A mí la primavera hace tiempo que no me huele a azahar ni a love is in the air ni se me mueve un pelo porque suene una corneta o desfile un santo. A mí la primavera me sabe a política, a la sintonía electoral del autobús de turno y a cambios de gobierno.
Hace un año, en primavera, recorrí con mis tacones medio centro de Sevilla sorteando sillas, pasos y cirios para llegar al periódico y contar que el cambio tantas veces rumiado en los corrillos de políticos y periodistas se iba a producir en muy pocas horas. Fue el Domingo de Ramos en el que más daño me han hecho los zapatos y una de las jornadas de trabajo más intensas de mi vida. Lo que por la mañana era un rumor se convirtió en una certeza al final de la tarde. Y empezaron a caer nombres y sonar otros mientras desenmascarábamos una operación gestada en silencio durante meses. Tuve la sensación de que todo pasaba muy deprisa. No se me habían curado las rozaduras de los pies cuando ya habíamos pasado una página de la historia política de Andalucía y, de paso, de la mía. Porque no tuve mejor acuerdo que dejarme llevar por la corriente hacia el otro lado de la orilla.

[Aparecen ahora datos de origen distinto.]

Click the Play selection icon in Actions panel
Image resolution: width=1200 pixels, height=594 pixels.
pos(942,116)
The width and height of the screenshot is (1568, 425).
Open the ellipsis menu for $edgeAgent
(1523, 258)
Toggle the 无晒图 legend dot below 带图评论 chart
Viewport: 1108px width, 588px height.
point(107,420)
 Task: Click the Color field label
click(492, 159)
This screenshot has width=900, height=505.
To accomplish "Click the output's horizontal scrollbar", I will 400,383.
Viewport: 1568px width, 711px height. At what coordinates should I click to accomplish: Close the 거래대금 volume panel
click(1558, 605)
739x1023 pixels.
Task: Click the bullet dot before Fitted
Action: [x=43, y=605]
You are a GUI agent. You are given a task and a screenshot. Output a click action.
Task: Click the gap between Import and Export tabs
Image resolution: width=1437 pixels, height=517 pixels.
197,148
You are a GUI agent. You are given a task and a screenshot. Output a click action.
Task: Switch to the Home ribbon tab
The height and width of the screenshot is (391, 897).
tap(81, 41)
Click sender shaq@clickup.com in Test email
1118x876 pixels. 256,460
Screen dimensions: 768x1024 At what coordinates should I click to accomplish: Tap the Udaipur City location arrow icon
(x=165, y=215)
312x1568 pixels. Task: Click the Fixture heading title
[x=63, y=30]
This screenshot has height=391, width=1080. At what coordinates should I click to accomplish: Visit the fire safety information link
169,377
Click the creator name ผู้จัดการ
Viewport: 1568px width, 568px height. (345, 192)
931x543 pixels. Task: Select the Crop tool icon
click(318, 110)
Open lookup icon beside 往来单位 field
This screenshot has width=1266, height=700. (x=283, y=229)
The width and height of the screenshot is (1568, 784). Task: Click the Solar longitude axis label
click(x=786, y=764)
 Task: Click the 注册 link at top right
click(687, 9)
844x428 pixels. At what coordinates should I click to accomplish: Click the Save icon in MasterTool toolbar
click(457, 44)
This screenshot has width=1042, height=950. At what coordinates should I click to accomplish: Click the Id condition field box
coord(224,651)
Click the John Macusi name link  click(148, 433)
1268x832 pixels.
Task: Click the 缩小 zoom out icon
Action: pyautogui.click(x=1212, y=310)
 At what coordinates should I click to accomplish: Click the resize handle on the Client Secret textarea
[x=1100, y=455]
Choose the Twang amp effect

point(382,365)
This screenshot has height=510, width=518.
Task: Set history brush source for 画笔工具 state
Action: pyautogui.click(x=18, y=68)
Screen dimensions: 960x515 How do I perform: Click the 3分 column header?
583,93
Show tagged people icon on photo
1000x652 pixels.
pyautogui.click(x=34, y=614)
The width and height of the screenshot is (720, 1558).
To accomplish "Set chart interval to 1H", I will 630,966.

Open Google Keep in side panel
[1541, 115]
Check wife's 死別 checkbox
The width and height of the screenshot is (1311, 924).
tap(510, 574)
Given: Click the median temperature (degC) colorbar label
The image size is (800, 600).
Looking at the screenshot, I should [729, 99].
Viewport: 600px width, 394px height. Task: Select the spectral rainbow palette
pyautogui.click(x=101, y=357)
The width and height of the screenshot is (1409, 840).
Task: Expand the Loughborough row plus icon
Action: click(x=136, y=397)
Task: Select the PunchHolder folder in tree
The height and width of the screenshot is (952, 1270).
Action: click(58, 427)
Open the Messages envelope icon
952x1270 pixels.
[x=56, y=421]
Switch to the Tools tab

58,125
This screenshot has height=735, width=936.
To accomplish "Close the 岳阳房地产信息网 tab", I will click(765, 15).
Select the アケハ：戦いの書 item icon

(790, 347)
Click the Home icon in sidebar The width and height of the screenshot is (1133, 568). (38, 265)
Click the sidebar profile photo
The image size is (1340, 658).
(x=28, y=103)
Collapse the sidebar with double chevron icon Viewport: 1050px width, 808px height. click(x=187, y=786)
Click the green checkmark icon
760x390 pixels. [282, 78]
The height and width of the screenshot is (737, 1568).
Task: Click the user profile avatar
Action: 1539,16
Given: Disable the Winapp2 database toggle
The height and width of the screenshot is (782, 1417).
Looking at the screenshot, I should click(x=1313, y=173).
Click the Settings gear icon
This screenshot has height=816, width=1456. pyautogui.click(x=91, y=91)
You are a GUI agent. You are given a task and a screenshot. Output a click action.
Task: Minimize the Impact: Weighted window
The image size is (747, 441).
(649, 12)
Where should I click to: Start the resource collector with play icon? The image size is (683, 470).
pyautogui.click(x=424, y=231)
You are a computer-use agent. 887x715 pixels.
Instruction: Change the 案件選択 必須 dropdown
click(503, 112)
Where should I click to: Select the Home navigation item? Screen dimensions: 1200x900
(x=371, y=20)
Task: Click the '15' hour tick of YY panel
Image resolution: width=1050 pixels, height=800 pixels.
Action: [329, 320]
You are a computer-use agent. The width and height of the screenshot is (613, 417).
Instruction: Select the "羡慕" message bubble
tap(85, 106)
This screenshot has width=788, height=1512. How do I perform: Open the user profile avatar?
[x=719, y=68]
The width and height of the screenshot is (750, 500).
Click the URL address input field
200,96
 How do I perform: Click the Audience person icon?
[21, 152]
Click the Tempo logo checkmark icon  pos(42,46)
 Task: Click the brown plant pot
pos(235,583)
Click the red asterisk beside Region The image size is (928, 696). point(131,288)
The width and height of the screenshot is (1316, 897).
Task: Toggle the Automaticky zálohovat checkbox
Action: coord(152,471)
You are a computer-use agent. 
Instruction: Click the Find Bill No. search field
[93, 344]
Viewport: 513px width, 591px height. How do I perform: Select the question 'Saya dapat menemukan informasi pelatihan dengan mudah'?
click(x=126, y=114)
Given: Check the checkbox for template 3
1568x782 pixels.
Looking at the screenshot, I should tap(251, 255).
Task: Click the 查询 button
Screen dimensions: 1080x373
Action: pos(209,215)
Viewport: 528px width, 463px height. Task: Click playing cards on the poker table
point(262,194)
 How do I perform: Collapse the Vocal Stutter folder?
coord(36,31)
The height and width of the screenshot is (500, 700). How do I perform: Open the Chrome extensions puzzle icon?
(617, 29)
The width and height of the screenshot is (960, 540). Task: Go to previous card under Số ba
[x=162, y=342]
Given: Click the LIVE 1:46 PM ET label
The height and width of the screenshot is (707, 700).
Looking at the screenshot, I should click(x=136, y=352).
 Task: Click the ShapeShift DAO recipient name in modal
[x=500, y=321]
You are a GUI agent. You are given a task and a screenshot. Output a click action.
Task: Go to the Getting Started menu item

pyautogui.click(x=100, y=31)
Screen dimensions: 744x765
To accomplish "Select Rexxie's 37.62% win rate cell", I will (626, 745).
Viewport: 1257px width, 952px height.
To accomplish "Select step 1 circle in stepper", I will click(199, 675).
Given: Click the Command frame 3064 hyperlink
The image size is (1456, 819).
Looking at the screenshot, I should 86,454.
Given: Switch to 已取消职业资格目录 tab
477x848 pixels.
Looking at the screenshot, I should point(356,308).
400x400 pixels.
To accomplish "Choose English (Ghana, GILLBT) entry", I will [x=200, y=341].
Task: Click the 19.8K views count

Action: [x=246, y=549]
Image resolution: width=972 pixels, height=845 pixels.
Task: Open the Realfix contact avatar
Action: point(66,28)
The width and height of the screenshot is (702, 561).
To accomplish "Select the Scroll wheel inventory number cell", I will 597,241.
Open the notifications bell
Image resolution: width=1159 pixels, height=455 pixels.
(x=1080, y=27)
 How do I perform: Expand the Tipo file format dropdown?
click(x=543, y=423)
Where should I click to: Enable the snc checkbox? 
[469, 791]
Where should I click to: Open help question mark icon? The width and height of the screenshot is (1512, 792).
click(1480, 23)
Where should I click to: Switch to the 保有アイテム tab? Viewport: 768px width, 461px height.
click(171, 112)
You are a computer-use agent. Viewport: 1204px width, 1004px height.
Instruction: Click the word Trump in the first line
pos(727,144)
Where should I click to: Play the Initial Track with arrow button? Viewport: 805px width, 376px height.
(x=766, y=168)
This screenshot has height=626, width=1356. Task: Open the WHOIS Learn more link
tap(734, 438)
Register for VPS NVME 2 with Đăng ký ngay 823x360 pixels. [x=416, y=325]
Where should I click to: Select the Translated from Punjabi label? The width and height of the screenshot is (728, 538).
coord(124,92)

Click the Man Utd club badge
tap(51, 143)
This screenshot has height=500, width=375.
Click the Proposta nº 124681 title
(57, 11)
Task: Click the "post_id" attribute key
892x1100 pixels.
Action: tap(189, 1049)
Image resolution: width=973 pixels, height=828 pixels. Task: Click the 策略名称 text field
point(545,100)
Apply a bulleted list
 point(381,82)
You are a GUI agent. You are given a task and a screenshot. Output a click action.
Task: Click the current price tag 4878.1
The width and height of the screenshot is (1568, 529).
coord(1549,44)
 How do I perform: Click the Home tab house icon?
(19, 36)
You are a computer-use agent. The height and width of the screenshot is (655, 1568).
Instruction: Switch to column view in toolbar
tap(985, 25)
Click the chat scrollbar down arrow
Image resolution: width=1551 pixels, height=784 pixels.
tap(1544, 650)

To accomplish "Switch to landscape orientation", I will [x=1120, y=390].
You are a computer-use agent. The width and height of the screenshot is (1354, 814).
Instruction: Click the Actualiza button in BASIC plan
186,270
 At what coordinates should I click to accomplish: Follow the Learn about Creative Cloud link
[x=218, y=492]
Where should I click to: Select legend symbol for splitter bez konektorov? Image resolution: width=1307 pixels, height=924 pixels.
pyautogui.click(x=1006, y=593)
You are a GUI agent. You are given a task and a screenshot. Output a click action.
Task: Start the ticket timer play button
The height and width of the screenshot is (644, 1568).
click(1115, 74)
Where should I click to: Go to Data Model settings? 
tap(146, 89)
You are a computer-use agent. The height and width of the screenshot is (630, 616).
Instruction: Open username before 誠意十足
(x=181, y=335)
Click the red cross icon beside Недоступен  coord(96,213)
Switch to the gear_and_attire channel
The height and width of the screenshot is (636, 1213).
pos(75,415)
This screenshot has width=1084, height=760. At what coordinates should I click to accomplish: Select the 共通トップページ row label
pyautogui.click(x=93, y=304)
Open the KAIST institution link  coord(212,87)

Hoy también me duelen los pies. Las botas de invierno son demasiado para el calor de este 22 de marzo en el que la política ha vuelto a copar la agenda de la primavera. Al pregonero de Sevilla, que por lo visto rompió moldes, no le ha durado la gloria ni medio minuto porque al Gobierno andaluz le han dado la vuelta como a un calcetín. No son muchos los que ocupan el sitio que ocupaban hace un año. Tampoco yo, que me descubro a estas horas con la extraña sensación de que desde dentro las cosas están más lejos. Es el mismo aire de cambio primaveral, pero sin la información de primera mano de todos los protagonistas y sin poder repreguntar los porqués y los cuandos de forma insistente, a veces hasta borde, que para eso una tenía la encomienda de informar a los ciudadanos.
Pero me sorprende descubrir que, aunque parece que el mundo se ha dado la vuelta y a mí me ha puesto cabeza abajo, también hoy he disfrutado con mi trabajo. Será la primavera.